VONYONG-KYUNBAE

EINFILM-TIP  ■  »WARUM BODHI-DHARMA IN DEN
ORIENT AUFBRACH?«

Die Geschichte: Ein alter Zen-Meister lebt in seiner Einsiedelei in den Bergen. Bei ihm sind ein jüngerer Mönch und ein kleiner Junge, den er als Waisenkind fand und bei sich behielt. Die Personen befinden sich nicht im Mittelpunkt des Geschehens, sondern sind gleichwertig in die sie umgebende Natur miteinbezogen. Daraus ergibt sich eine gewisse Distanz zum Zuschauer, mit der mit unserem europäischen Filmverständnis erst einmal nicht leicht umzugehen ist. Die kleine Gesellschaft verkörpert die drei Lebensalter des Menschen.

Das Kind tötet einen Vogel, und fortan bindet sich der Partner des getöteten Vogels an das Kind, bleibt in seiner Nähe und scheint entweder Unheil zu verkünden oder auszulösen. Wie in der Schlüsselszene, als der Vogel den Junge erschreckt, der ins Wasser fällt und beinahe ertrinkt, bis er sich der tragenden Kraft des Wassers anvertraut.

Den jüngeren Mönch plagen schmerzhafte Zweifel darüber, daß er egoistisch den Frieden seiner Seele sucht und deshalb eine Familie unversorgt zurückläßt. Der alte Meister bereitet sich aufs Sterben vor, und es wird ein langer Abschied ohne Schrecken, der in einer großartigen Feuerbestattung endet. Nichts bleibt vom Meister als ein wenig Asche, die der jüngere Mönch in den Wind bläst.

Ein süd-koreanischer Tarkowskij? Auf jeden Fall ein Film wie ein Wunder in unserer so verdorrten Filmlandschaft, und die eigenartige Berührung mit der so ganz anderen buddhistischen Vorstellung von der Welt.

Es ist erstaunlich, daß die kleine Story ausreicht, um einen Film über zwei Stunden zu tragen, und der trotz seiner dramatischen Höhepunkte eine tiefe Ruhe atmet. Tarkowskij-geübten Zuschauern wird es nicht schwerfallen, unser europäisches, lineares Denken, unseren unstillbaren Durst nach Logik hinter sich zu lassen und ohne alle Interpretationsgeilheit nur zu schauen. Wenn man die intellektuelle Zwangshaltung ablegen kann, begreift unser Unbewußtes, worum es geht. Als Betrachter sollte man sich in die Bilder hineinfallen lassen, auch wenn ihre Bedeutung oft außerhalb ihrer Begrifflichkeit zu liegen scheint. Ihre Schönheit ist so beeindruckend, daß es eigentlich nicht schwerfallen kann.

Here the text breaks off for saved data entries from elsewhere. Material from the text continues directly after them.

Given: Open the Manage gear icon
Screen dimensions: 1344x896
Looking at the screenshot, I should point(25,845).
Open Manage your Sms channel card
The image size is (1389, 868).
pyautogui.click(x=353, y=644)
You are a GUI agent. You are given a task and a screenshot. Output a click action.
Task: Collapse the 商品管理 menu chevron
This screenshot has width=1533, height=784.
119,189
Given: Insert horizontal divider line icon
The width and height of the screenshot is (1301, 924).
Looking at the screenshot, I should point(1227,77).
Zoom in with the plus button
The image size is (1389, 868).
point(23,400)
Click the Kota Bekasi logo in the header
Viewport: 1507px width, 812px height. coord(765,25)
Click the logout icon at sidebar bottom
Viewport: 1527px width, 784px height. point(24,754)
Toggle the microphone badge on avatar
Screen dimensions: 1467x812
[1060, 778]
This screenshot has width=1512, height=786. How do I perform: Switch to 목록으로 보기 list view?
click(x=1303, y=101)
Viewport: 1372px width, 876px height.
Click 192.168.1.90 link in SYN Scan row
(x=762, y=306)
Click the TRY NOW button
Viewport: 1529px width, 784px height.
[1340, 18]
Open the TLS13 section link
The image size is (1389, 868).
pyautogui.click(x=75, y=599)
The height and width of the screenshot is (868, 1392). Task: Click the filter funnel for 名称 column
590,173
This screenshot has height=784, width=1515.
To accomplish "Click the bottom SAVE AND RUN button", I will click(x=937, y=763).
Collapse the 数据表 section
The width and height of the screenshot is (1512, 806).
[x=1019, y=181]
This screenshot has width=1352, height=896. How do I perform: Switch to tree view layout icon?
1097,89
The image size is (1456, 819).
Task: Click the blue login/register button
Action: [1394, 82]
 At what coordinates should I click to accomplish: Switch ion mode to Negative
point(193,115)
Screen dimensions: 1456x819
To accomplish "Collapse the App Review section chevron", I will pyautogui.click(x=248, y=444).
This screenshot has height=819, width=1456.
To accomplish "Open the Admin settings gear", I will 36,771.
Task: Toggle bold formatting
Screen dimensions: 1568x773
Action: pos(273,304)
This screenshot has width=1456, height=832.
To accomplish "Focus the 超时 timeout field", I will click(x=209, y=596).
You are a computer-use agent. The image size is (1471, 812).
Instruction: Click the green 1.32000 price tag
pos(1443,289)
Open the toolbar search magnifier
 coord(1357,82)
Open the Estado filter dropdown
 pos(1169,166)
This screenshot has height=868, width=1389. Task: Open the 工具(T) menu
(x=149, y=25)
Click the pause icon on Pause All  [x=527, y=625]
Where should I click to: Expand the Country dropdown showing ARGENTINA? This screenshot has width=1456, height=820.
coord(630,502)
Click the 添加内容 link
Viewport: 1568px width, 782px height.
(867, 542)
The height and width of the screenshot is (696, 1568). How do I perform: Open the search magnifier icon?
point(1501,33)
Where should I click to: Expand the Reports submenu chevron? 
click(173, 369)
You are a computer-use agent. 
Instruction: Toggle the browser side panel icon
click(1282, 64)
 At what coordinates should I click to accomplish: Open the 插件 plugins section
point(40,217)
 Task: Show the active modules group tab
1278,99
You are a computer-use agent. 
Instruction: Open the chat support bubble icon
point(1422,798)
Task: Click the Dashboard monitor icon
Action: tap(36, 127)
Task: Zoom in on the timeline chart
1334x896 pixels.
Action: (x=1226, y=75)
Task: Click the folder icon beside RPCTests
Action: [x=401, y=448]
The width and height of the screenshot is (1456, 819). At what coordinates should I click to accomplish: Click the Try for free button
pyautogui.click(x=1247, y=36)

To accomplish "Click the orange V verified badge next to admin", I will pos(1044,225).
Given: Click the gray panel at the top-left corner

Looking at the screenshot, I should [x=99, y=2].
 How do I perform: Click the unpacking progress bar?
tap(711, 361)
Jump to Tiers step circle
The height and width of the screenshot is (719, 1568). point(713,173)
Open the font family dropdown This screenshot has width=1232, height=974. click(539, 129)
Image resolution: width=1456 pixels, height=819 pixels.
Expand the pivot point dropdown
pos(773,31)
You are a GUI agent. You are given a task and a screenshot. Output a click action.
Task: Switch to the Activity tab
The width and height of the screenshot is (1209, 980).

Der Regisseur ist gleichzeitig Maler, und alle Bilder sind vollkommen durchkomponiert. Er zeigt die Harmonie, die durch Wasser entsteht, wenn es Felsen auswäscht, zeigt das Licht, das uns erleuchten kann, soll oder vielleicht sogar wird. Er zeigt den Wind im Laub der Bäume, im weiß durchfluteten und wehenden Wollgras im Gegenlicht, und die Schönheit eines Kindes, das beginnt, die Welt zu begreifen.

Regisseur Yong-Kyun Bae sagt, daß diese Schönheit von ihm nicht beabsichtigt war, sondern daß sie vielmehr für die Realität der Natur stehe, für die des Geistes und für das ganze Universum. Immerhin, es handelt sich auch um eine andere Schönheit als beispielsweise in »Jenseits von Afrika« oder anderen Monumentalfilmen, in denen die Landschaft eine wesentliche Rolle spielt.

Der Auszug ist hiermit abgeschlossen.